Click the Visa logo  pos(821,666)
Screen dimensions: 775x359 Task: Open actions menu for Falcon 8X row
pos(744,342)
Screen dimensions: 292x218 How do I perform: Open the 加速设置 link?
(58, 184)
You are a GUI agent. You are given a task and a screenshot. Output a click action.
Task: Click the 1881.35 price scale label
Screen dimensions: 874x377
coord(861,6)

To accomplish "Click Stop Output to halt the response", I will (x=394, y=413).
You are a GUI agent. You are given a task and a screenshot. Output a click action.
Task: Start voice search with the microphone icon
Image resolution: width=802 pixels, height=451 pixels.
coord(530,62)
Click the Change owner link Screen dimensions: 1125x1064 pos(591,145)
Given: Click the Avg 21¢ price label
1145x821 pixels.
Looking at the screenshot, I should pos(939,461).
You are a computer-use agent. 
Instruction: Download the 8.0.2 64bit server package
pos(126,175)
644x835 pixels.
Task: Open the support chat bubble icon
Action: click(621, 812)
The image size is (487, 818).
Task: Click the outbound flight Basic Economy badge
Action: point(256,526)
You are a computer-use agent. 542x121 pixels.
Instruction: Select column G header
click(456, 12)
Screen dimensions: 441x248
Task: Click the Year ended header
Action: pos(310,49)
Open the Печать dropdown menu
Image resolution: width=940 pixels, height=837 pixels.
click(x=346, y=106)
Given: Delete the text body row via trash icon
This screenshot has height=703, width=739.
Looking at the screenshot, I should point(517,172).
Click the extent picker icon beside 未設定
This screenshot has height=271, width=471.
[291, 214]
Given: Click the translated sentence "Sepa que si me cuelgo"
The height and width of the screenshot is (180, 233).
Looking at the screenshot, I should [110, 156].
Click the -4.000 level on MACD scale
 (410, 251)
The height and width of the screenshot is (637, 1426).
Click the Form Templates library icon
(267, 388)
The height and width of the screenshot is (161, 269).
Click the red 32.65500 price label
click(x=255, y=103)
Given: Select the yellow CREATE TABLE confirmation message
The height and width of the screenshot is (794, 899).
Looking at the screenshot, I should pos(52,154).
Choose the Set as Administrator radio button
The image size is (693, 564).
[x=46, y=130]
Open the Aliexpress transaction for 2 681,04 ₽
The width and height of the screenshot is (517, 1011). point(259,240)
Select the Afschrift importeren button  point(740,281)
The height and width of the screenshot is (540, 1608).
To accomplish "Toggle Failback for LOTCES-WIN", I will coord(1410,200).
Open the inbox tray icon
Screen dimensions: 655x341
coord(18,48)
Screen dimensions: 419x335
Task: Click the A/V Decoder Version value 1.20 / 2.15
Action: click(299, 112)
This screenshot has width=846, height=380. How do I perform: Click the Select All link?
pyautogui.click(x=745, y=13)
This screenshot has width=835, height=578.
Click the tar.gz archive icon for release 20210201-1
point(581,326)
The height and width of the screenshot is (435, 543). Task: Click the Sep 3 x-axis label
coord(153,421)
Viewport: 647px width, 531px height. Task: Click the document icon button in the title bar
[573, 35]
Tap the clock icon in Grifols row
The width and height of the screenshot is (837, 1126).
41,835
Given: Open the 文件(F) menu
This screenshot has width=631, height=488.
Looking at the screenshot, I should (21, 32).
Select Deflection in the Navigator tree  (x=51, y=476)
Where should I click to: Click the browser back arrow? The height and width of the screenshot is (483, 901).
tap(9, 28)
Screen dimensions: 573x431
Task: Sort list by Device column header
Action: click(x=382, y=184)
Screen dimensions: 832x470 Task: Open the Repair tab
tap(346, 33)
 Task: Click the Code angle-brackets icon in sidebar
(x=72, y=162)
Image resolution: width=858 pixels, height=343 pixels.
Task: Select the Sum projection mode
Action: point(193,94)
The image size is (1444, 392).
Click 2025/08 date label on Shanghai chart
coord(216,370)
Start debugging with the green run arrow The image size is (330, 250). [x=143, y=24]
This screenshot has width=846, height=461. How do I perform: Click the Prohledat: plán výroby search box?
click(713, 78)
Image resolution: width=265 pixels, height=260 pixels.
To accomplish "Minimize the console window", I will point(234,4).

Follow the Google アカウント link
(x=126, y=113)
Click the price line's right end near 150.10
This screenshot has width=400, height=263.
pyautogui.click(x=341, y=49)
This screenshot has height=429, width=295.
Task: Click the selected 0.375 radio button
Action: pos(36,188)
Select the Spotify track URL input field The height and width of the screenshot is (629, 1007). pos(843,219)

——

• EXERCISE GOAL: Everything in the material above from the line that has "Given: Select the" through the line that has "The height and width of the screenshot is (540, 1608)." must be duplicated exactly, with no other lines given.

• ANSWER TO THIS EXERCISE:
Given: Select the yellow CREATE TABLE confirmation message
The height and width of the screenshot is (794, 899).
Looking at the screenshot, I should pos(52,154).
Choose the Set as Administrator radio button
The image size is (693, 564).
[x=46, y=130]
Open the Aliexpress transaction for 2 681,04 ₽
The width and height of the screenshot is (517, 1011). point(259,240)
Select the Afschrift importeren button  point(740,281)
The height and width of the screenshot is (540, 1608).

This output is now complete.